Collectivization during the early months of the Civil War is therefore a field of achievement that must be placed to the credit of the last and largest of the world's major anarchist movements. In the arts of war the Spanish anarchists failed
miserably, and their organization and following were virtually destroyed as a result of their failure. A few thousand ageing immigrants, a tiny underground movement carried on under circumstances of immense difficulty -- these are all that remain today of the hundreds of thousands whom the C.N.T. and the F.A.I. once attracted by their visions of an ideal world. But in the arts of peace they showed that their faith in the organizing powers of workers and peasants, in the natural social virtues of ordinary people, had not been misplaced. Even if one takes into account the special circumstances of the country and the times, the collectivization of Spanish factories and farms under anarchist inspiration remains a practical experiment on a large scale that cannot be ignored in a final assessment of the anarchist claims to have discovered a way to live in free and peaceful community.
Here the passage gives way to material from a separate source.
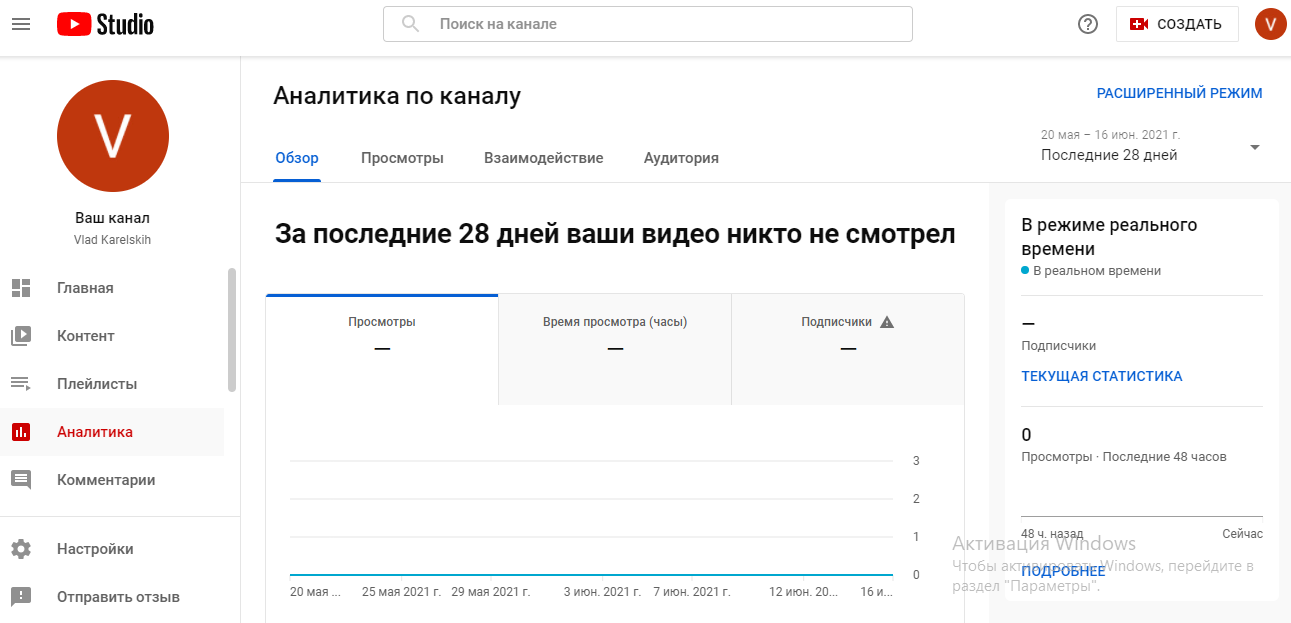Switch to the Аудитория tab

click(x=681, y=158)
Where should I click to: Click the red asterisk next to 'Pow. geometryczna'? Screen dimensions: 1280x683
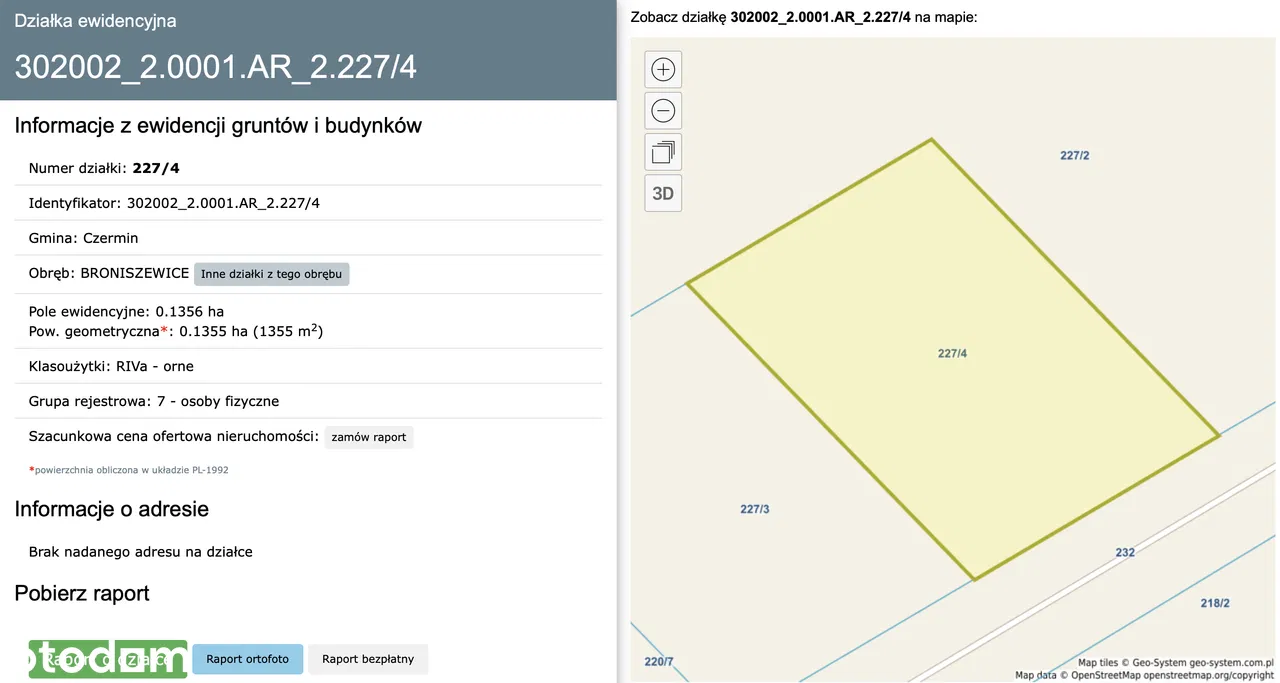point(165,331)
1 Here one should observe the necessary caution in accepting figures presented by Spanish anarchists, particularly since the C.N.T. was notoriously slack in keeping records of membership. However, it is wort remarking that even so objective a writer as Gerald Brenan has suggested that 'there were moments when the anarcho-syndicalist movement was leading from a million to a million and a half workers', though he qualifies this statement with the remark that the C.N.T.'s 'core of persistently faithful adherents did not exceed 200,000'.
2 Quoted by E. J. Hobsbawm in Primitive Rebels: Studies in Archaic Forms of Social Movement in the 19th and 20th Centuries, Manchester, 1959.
3 The Spanish Civil War, London, 1961.
4 The anarcho-syndicalist flag in Spain was black and red, divided diagonally. In the days of the International the anarchists, like other socialist sects, carried the red flag, but later they tended to substitute to it the black flag. The black-and-red flag symbolized an attempt to unite the spirit of later anarchism with the mass appeal of the International.
5 Lessons of the Spanish Revolution, London, 1953.
6 Social Reconstruction in Spain, London, 1938.